Api does not support utf-8 encoding

Greetings to all,

I am currently working on a chatbot application in Flutter and I have encountered an issue with the encoding of the response received from the OpenAI API. Despite using HTTP requests, some characters, such as ‘é, à, où, …’, are being displayed incorrectly. I have attempted to resolve this issue by adding the ‘charset=UTF-8’ parameter in the API configuration, but the result remains the same.

1 Like

Hi @darrelx

What to you mean precisely above?

Displayed where? On an HTML page?
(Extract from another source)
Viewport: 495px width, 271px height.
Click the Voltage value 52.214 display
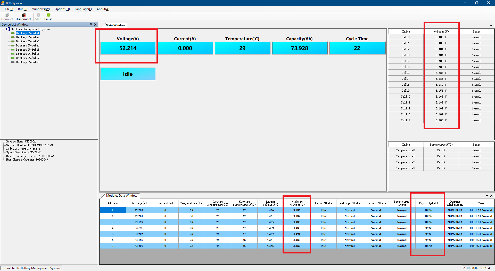click(x=128, y=48)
In the terminal?

:slight_smile:

For a French response, instead of “célébrité”, “répondre à”. I get “cà © lèbrèbres”, “rà © pondre Ô.
DIsplayed in my terminal, i’m using the last version of Powershell, i don’t think the terminal doest not support. And please excuse if my English or my words are not clear in advance.

I’m having the same kinds of problems. It looks like there are often incorrectly encoded characters in the data sent back from the API, perhaps due to mixing together bits of text from different sources with slightly different or inconsistent encodings?
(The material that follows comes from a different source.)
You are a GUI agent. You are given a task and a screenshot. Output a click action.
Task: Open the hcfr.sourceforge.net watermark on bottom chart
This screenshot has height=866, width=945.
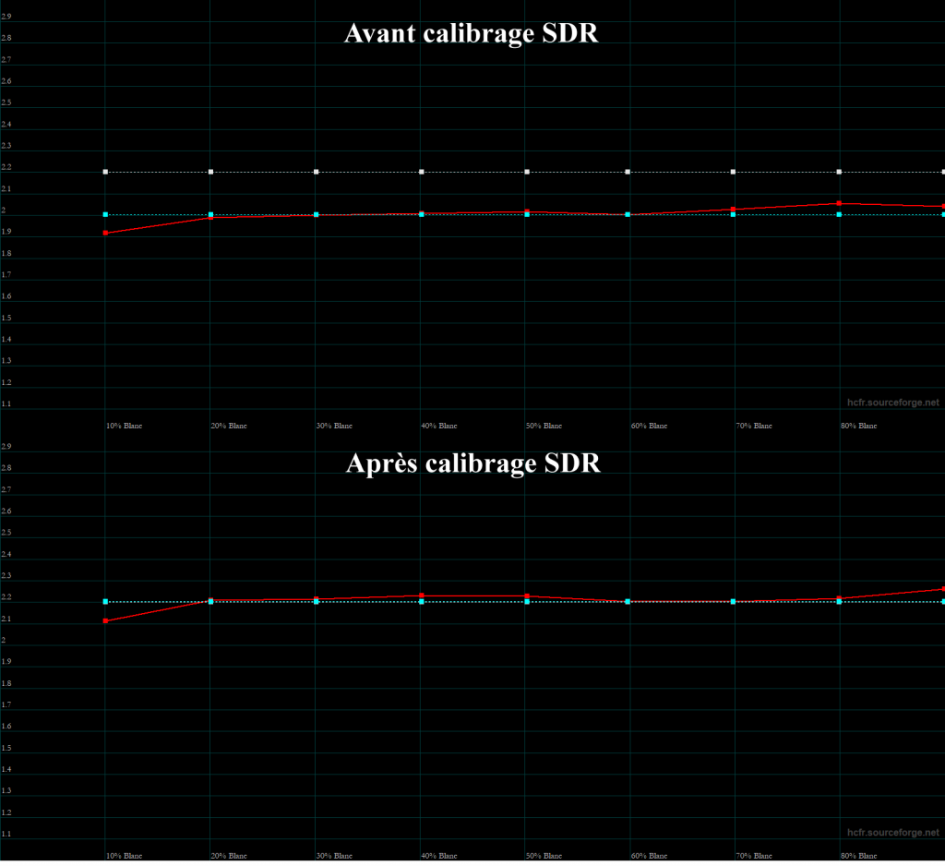click(891, 832)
thank you all for helping me. I solved my problem. The solution was a “response.bodyBytes” instead to “response.body”. bodyBytes is utf-8 encoded, so just decode it and access the message content.

In dart you can resolve this with utf8.decode(<the text>.codeUnits);

But I agree that for me it used to work all the time with a raw response from openapi directly encoded in utf8…

1 Like

Thanks, this solved my problem.

I search Google & OpenAI API (python) but could not find the response.bodyBytes, could you share the details how to fix this problem?

    var temp = json.decode(utf8.decode( response.bodyBytes));
    print(temp);
2 Likes

Close to @badpaybad, for Python developers, I fixed it with a simple:

response.choices[0].message.content.encode("utf-8").decode()

I’m using the OpenAI Node.js API but still have text encoding problems, e.g. “K%C3%A4ngor” instead of “Kängor” but also “f\u00f6r” instead of “för” so different kinds of wrong encoding (is the LLM generating these on purpose?).

Is going “raw” and using response.bodyBytes the only solution?

Switching to gpt-4-turbo-preview (from gpt-4-1106-preview) solved it for me.